| Directions |
Rewrite the listing below, changing every "GUI agent" to "interface agent" and keeping everything else the same.

| Supplied entries |
——————————

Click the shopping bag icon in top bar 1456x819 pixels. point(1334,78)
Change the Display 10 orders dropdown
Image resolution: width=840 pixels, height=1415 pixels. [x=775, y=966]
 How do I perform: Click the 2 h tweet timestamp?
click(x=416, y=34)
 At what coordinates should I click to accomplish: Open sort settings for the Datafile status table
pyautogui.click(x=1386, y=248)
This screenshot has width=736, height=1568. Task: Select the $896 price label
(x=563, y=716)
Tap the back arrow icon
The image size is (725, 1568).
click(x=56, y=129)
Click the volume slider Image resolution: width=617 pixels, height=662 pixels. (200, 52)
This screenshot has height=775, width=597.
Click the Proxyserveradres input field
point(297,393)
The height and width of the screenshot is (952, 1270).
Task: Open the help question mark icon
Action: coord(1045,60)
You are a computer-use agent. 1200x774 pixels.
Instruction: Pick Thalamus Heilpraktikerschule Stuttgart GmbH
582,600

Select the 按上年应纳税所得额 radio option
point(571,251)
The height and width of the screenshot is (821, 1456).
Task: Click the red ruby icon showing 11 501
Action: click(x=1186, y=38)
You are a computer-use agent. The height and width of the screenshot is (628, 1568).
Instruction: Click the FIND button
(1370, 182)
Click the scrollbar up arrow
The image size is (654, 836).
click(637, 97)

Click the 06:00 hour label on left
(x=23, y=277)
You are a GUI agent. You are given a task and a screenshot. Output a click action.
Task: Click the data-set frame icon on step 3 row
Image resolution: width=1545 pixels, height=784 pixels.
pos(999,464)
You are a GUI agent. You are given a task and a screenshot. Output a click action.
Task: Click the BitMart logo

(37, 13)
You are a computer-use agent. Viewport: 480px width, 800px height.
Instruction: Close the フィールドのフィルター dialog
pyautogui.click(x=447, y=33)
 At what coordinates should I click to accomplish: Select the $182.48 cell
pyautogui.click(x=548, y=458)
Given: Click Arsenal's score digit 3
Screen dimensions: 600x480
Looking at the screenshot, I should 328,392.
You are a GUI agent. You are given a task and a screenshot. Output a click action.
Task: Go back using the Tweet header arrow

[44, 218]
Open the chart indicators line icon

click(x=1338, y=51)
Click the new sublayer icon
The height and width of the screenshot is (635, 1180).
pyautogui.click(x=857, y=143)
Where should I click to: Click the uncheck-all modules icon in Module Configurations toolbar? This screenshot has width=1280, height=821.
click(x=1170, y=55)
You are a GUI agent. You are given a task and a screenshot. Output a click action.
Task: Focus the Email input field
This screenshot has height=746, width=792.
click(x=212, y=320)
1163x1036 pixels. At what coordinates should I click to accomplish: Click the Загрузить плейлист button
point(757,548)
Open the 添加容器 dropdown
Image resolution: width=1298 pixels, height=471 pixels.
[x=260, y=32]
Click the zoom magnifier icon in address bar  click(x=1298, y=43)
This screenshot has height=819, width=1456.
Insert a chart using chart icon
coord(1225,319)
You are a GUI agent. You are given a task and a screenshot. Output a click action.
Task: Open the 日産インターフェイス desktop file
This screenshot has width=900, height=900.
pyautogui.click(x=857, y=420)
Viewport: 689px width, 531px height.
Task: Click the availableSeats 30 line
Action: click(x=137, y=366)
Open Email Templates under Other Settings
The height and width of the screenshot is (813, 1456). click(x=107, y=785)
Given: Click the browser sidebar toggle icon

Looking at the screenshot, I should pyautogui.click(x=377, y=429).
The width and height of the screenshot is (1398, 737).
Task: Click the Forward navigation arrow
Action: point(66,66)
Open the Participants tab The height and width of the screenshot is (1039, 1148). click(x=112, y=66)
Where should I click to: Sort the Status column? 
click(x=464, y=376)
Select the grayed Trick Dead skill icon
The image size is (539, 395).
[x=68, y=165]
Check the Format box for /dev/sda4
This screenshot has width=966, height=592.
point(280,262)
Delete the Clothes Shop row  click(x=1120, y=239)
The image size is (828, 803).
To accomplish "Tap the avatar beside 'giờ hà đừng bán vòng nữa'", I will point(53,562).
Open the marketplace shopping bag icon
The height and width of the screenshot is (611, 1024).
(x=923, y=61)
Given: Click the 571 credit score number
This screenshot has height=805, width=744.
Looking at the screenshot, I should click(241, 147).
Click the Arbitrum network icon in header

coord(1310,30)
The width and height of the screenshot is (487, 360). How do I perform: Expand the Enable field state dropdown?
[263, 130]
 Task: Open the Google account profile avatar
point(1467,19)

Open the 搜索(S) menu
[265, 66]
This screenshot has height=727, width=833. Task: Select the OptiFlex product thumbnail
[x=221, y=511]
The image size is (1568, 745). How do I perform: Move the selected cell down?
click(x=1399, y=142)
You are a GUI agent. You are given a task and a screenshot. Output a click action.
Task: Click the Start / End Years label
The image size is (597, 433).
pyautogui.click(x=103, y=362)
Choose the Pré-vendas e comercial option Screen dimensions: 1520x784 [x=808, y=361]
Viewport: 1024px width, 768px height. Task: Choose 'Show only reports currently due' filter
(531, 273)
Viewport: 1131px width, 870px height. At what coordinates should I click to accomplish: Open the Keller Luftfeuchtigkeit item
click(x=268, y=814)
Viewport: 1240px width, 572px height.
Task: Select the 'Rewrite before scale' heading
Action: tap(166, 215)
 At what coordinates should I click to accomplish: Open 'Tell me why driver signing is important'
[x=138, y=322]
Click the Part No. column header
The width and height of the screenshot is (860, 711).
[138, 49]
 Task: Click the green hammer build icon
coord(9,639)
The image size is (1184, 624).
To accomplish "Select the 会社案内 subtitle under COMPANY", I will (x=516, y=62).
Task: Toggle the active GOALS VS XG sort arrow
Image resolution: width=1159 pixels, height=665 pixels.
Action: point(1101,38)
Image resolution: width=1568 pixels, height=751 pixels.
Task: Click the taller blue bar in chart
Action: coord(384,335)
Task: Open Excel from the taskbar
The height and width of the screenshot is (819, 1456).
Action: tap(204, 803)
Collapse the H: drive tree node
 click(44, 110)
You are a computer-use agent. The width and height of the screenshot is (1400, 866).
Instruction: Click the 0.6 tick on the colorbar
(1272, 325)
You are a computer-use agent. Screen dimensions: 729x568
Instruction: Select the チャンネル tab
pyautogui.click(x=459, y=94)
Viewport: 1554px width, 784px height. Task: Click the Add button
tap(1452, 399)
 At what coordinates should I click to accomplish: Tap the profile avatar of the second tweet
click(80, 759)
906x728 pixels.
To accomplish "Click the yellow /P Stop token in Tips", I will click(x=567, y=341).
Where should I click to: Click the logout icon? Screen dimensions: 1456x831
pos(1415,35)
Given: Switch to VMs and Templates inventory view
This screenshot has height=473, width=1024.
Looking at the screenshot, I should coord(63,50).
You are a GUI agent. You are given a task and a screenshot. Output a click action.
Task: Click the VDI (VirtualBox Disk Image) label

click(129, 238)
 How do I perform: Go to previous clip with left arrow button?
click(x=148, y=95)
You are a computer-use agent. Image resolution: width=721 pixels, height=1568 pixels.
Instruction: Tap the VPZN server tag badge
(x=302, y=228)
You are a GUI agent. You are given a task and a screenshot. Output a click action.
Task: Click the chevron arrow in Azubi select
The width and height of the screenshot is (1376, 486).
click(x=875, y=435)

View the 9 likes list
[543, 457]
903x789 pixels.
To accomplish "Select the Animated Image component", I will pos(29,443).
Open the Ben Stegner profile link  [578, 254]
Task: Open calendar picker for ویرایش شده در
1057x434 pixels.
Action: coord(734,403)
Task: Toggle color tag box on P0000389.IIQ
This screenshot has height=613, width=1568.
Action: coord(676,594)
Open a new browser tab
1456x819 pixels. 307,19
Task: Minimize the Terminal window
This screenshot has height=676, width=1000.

——————————

| Correct output |
Click the shopping bag icon in top bar 1456x819 pixels. point(1334,78)
Change the Display 10 orders dropdown
Image resolution: width=840 pixels, height=1415 pixels. [x=775, y=966]
 How do I perform: Click the 2 h tweet timestamp?
click(x=416, y=34)
 At what coordinates should I click to accomplish: Open sort settings for the Datafile status table
pyautogui.click(x=1386, y=248)
This screenshot has width=736, height=1568. Task: Select the $896 price label
(x=563, y=716)
Tap the back arrow icon
The image size is (725, 1568).
click(x=56, y=129)
Click the volume slider Image resolution: width=617 pixels, height=662 pixels. (200, 52)
This screenshot has height=775, width=597.
Click the Proxyserveradres input field
point(297,393)
The height and width of the screenshot is (952, 1270).
Task: Open the help question mark icon
Action: coord(1045,60)
You are a computer-use agent. 1200x774 pixels.
Instruction: Pick Thalamus Heilpraktikerschule Stuttgart GmbH
582,600

Select the 按上年应纳税所得额 radio option
point(571,251)
The height and width of the screenshot is (821, 1456).
Task: Click the red ruby icon showing 11 501
Action: click(x=1186, y=38)
You are a computer-use agent. The height and width of the screenshot is (628, 1568).
Instruction: Click the FIND button
(1370, 182)
Click the scrollbar up arrow
The image size is (654, 836).
click(637, 97)

Click the 06:00 hour label on left
(x=23, y=277)
You are a interface agent. You are given a task and a screenshot. Output a click action.
Task: Click the data-set frame icon on step 3 row
Image resolution: width=1545 pixels, height=784 pixels.
pos(999,464)
You are a interface agent. You are given a task and a screenshot. Output a click action.
Task: Click the BitMart logo

(37, 13)
You are a computer-use agent. Viewport: 480px width, 800px height.
Instruction: Close the フィールドのフィルター dialog
pyautogui.click(x=447, y=33)
 At what coordinates should I click to accomplish: Select the $182.48 cell
pyautogui.click(x=548, y=458)
Given: Click Arsenal's score digit 3
Screen dimensions: 600x480
Looking at the screenshot, I should 328,392.
You are a interface agent. You are given a task and a screenshot. Output a click action.
Task: Go back using the Tweet header arrow

[44, 218]
Open the chart indicators line icon

click(x=1338, y=51)
Click the new sublayer icon
The height and width of the screenshot is (635, 1180).
pyautogui.click(x=857, y=143)
Where should I click to: Click the uncheck-all modules icon in Module Configurations toolbar? This screenshot has width=1280, height=821.
click(x=1170, y=55)
You are a interface agent. You are given a task and a screenshot. Output a click action.
Task: Focus the Email input field
This screenshot has height=746, width=792.
click(x=212, y=320)
1163x1036 pixels. At what coordinates should I click to accomplish: Click the Загрузить плейлист button
point(757,548)
Open the 添加容器 dropdown
Image resolution: width=1298 pixels, height=471 pixels.
[x=260, y=32]
Click the zoom magnifier icon in address bar  click(x=1298, y=43)
This screenshot has height=819, width=1456.
Insert a chart using chart icon
coord(1225,319)
You are a interface agent. You are given a task and a screenshot. Output a click action.
Task: Open the 日産インターフェイス desktop file
This screenshot has width=900, height=900.
pyautogui.click(x=857, y=420)
Viewport: 689px width, 531px height.
Task: Click the availableSeats 30 line
Action: click(x=137, y=366)
Open Email Templates under Other Settings
The height and width of the screenshot is (813, 1456). click(x=107, y=785)
Given: Click the browser sidebar toggle icon

Looking at the screenshot, I should pyautogui.click(x=377, y=429).
The width and height of the screenshot is (1398, 737).
Task: Click the Forward navigation arrow
Action: point(66,66)
Open the Participants tab The height and width of the screenshot is (1039, 1148). click(x=112, y=66)
Where should I click to: Sort the Status column? 
click(x=464, y=376)
Select the grayed Trick Dead skill icon
The image size is (539, 395).
[x=68, y=165]
Check the Format box for /dev/sda4
This screenshot has width=966, height=592.
point(280,262)
Delete the Clothes Shop row  click(x=1120, y=239)
The image size is (828, 803).
To accomplish "Tap the avatar beside 'giờ hà đừng bán vòng nữa'", I will point(53,562).
Open the marketplace shopping bag icon
The height and width of the screenshot is (611, 1024).
(x=923, y=61)
Given: Click the 571 credit score number
This screenshot has height=805, width=744.
Looking at the screenshot, I should click(241, 147).
Click the Arbitrum network icon in header

coord(1310,30)
The width and height of the screenshot is (487, 360). How do I perform: Expand the Enable field state dropdown?
[263, 130]
 Task: Open the Google account profile avatar
point(1467,19)

Open the 搜索(S) menu
[265, 66]
This screenshot has height=727, width=833. Task: Select the OptiFlex product thumbnail
[x=221, y=511]
The image size is (1568, 745). How do I perform: Move the selected cell down?
click(x=1399, y=142)
You are a interface agent. You are given a task and a screenshot. Output a click action.
Task: Click the Start / End Years label
The image size is (597, 433).
pyautogui.click(x=103, y=362)
Choose the Pré-vendas e comercial option Screen dimensions: 1520x784 [x=808, y=361]
Viewport: 1024px width, 768px height. Task: Choose 'Show only reports currently due' filter
(531, 273)
Viewport: 1131px width, 870px height. At what coordinates should I click to accomplish: Open the Keller Luftfeuchtigkeit item
click(x=268, y=814)
Viewport: 1240px width, 572px height.
Task: Select the 'Rewrite before scale' heading
Action: tap(166, 215)
 At what coordinates should I click to accomplish: Open 'Tell me why driver signing is important'
[x=138, y=322]
Click the Part No. column header
The width and height of the screenshot is (860, 711).
[138, 49]
 Task: Click the green hammer build icon
coord(9,639)
The image size is (1184, 624).
To accomplish "Select the 会社案内 subtitle under COMPANY", I will (x=516, y=62).
Task: Toggle the active GOALS VS XG sort arrow
Image resolution: width=1159 pixels, height=665 pixels.
Action: point(1101,38)
Image resolution: width=1568 pixels, height=751 pixels.
Task: Click the taller blue bar in chart
Action: coord(384,335)
Task: Open Excel from the taskbar
The height and width of the screenshot is (819, 1456).
Action: tap(204, 803)
Collapse the H: drive tree node
 click(44, 110)
You are a computer-use agent. The width and height of the screenshot is (1400, 866).
Instruction: Click the 0.6 tick on the colorbar
(1272, 325)
You are a computer-use agent. Screen dimensions: 729x568
Instruction: Select the チャンネル tab
pyautogui.click(x=459, y=94)
Viewport: 1554px width, 784px height. Task: Click the Add button
tap(1452, 399)
 At what coordinates should I click to accomplish: Tap the profile avatar of the second tweet
click(80, 759)
906x728 pixels.
To accomplish "Click the yellow /P Stop token in Tips", I will click(x=567, y=341).
Where should I click to: Click the logout icon? Screen dimensions: 1456x831
pos(1415,35)
Given: Switch to VMs and Templates inventory view
This screenshot has height=473, width=1024.
Looking at the screenshot, I should coord(63,50).
You are a interface agent. You are given a task and a screenshot. Output a click action.
Task: Click the VDI (VirtualBox Disk Image) label

click(129, 238)
 How do I perform: Go to previous clip with left arrow button?
click(x=148, y=95)
You are a computer-use agent. Image resolution: width=721 pixels, height=1568 pixels.
Instruction: Tap the VPZN server tag badge
(x=302, y=228)
You are a interface agent. You are given a task and a screenshot. Output a click action.
Task: Click the chevron arrow in Azubi select
The width and height of the screenshot is (1376, 486).
click(x=875, y=435)

View the 9 likes list
[543, 457]
903x789 pixels.
To accomplish "Select the Animated Image component", I will pos(29,443).
Open the Ben Stegner profile link  [578, 254]
Task: Open calendar picker for ویرایش شده در
1057x434 pixels.
Action: coord(734,403)
Task: Toggle color tag box on P0000389.IIQ
This screenshot has height=613, width=1568.
Action: coord(676,594)
Open a new browser tab
1456x819 pixels. 307,19
Task: Minimize the Terminal window
This screenshot has height=676, width=1000.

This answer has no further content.